*** Input data ***

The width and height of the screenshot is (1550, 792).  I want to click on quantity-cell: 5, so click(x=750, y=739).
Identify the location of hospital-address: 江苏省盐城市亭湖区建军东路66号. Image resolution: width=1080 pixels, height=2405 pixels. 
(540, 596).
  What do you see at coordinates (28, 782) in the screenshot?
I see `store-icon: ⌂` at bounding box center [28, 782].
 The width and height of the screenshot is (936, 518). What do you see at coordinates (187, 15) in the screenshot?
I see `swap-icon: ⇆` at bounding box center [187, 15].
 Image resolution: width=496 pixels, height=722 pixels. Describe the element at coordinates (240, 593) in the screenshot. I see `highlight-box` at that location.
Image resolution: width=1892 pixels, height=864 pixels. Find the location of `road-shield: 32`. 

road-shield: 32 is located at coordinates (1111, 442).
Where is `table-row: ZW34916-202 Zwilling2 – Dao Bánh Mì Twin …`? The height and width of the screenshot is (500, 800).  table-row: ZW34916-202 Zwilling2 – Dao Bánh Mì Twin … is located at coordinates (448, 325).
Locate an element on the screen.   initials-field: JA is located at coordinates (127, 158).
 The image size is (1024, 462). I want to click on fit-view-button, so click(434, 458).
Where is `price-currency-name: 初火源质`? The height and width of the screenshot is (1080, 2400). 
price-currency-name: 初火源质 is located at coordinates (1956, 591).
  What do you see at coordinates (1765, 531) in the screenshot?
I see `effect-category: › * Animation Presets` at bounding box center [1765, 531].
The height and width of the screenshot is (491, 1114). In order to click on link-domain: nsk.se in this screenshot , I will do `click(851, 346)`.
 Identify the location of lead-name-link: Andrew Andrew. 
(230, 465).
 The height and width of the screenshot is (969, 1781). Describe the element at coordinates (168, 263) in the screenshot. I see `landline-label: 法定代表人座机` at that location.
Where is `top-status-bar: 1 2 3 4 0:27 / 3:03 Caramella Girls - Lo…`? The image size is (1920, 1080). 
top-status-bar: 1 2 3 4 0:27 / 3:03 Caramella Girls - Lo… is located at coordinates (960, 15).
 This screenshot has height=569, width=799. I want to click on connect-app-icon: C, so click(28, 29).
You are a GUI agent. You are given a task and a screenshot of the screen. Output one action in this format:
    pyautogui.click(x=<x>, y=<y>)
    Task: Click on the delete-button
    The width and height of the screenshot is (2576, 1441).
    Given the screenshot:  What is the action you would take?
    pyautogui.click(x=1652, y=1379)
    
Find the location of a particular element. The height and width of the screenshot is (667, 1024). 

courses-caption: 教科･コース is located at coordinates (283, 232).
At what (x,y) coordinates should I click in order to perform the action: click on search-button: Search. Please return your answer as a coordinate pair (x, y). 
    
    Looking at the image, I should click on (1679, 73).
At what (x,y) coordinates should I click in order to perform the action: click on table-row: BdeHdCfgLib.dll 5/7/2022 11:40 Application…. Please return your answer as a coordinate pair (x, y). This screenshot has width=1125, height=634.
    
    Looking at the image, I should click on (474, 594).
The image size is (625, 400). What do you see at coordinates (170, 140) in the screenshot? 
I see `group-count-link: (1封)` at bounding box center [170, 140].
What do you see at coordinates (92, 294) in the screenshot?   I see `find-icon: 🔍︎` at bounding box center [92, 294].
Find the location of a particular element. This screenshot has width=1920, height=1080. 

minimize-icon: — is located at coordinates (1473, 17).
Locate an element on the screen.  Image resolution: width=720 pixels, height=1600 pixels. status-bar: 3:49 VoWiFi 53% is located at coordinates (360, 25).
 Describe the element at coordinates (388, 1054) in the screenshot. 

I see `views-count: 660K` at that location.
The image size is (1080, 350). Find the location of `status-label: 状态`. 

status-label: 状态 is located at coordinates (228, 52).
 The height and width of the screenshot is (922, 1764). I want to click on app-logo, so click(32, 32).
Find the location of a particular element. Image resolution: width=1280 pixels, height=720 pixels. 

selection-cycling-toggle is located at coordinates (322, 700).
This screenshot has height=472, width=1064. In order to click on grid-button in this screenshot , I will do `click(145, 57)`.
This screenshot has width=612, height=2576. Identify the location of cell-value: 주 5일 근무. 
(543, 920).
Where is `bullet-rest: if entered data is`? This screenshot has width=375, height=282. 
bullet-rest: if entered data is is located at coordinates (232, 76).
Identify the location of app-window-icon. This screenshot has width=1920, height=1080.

***

• _What is expected_: Copy the records from the line containing "This screenshot has height=472, width=1064." down to the end of the records, replacing "Identify" with "Find" and leaving everything else unchanged.

• _Response for this exercise_:
This screenshot has height=472, width=1064. In order to click on grid-button in this screenshot , I will do `click(145, 57)`.
This screenshot has width=612, height=2576. Find the location of cell-value: 주 5일 근무. 
(543, 920).
Where is `bullet-rest: if entered data is`? This screenshot has width=375, height=282. 
bullet-rest: if entered data is is located at coordinates (232, 76).
Find the location of app-window-icon. This screenshot has width=1920, height=1080.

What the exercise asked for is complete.